The IMF, in turn, urged most developed countries to boost exports, and for some emerging markets to enhance domestic consumption and to let their currencies appreciate. Dominique Strauss-Kahn said the IMF would highlight the linkages between economies as part of a "systemic stability initiative." Its steering committee added that it should work on capital flows, exchange rate movements and the accumulation of capital reserves. Strauss-Kahn also said "There is clearly the idea beginning to circulate that currencies can be used as a policy weapon ... Translated into action, such an idea would represent a very serious risk to the global recovery ... Any such approach would have a negative and very damaging long run impact." Australia's federal treasurer, Wayne Swan played down rumors of a currency war saying global financial ministers were working in a coordinated way to deal with "exchange rate reform." However, the opposition's finance minister, Andrew Robb, warned that with some countries deliberately devaluing their currencies other countries may retaliate thus causing a "trade war', and he urged Swann to alert "all of these other major countries to the very damaging implications of a currency war."

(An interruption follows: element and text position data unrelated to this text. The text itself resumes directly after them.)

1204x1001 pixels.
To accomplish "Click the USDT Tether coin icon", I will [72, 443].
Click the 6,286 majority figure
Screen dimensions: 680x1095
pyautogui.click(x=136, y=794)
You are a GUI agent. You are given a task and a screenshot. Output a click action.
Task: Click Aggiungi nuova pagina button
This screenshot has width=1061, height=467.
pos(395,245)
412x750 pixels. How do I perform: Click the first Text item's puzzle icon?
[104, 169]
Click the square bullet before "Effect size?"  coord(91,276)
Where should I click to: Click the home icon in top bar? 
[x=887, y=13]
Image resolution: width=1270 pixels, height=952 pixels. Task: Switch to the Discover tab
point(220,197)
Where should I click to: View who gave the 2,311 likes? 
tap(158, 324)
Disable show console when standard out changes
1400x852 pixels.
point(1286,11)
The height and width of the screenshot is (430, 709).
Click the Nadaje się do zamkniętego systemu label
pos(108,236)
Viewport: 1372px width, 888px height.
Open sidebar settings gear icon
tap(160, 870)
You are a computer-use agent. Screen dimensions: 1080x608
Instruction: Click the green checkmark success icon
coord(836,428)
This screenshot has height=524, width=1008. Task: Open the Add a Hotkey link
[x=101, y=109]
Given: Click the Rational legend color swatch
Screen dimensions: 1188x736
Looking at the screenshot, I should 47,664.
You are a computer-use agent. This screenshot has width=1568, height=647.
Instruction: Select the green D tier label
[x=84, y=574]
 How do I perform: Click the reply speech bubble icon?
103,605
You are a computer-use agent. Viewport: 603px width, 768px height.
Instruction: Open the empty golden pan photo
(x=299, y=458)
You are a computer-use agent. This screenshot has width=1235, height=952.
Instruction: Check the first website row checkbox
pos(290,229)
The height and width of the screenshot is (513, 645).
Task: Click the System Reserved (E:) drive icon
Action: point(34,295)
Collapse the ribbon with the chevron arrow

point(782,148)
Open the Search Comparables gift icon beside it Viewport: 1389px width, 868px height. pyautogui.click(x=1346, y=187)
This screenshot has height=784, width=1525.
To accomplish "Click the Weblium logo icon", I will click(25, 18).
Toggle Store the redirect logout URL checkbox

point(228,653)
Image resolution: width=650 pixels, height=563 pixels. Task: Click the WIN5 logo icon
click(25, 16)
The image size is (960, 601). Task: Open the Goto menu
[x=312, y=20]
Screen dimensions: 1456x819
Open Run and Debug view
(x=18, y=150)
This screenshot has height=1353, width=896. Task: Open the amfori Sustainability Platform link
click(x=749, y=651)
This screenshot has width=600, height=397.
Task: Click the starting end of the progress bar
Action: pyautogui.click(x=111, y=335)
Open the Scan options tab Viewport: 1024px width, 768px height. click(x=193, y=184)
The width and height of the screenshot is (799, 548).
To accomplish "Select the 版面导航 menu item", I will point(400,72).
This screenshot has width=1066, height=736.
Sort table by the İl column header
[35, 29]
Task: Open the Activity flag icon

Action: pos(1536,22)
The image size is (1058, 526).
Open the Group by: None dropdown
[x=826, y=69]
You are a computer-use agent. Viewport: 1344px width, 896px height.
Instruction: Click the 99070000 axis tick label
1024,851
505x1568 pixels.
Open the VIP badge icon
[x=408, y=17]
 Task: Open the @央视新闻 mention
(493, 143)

During the IMF meeting, there was disagreement based on conflicting views about how to sustain a recovery from the global recession. Countries led by the United States preferred flexible exchange rates, while others led by China, resisted calls to appreciate their currency. The IMF meeting in Washington, D.C. was inconclusive, as China rejected calls to allow rapid appreciation of its currency.
The Financial Times reported "the battle lines were drawn" as China accused the US of destabilizing emerging economies with a "ultra-loose monetary policy," and the US wanted the IMF to intensify focus on both the exchange rates and the reserve accumulation of China. Reuters suggested a currency war is already underway, with both China and the United States "winning the race" to devalue their currencies while pushing up the value of the Euro, the Yen and the currencies of many emerging economies. However, it added that with increasing rhetoric everyone will lose out.
Martin Wolf has opined that the US will inevitably win a currency war and is concerned that the adverse consequences will fall unequally on other countries, suggesting its far better getting a collaborative solution agreement on at the November G20. A contrasting view was published on 19 October, with a paper from Chinese economist Yiping Huang arguing that the US did not win the last "currency war" with Japan, and has even less of a chance against China; but should focus instead on broader "structural adjustments" at the November 2010 G-20 Seoul summit.
Discussion over currency war and imbalances dominated the G20 summit. Attending leaders such as Britain's David Cameron made statements suggesting good progress had been made. Yet according to most commentators no substantial agreement was reached, with the US largely unable to persuade other nations to endorse the measures it considers necessary to rebalance the global economy. IMF managing director Dominique Strauss-Kahn said this particular summit was "more of a G20 debate than a G20 conclusion."
A report released after the summit by the IMF warned that without additional progress there is a risk of global imbalances approximately doubling to reach pre-crises' levels by 2014. The lack of any resolution by the G20 led to concerns from other countries not directly involved such as Australia; if the "currency war" continues, they may be exposed to harmful upwards pressure on their exchange rates.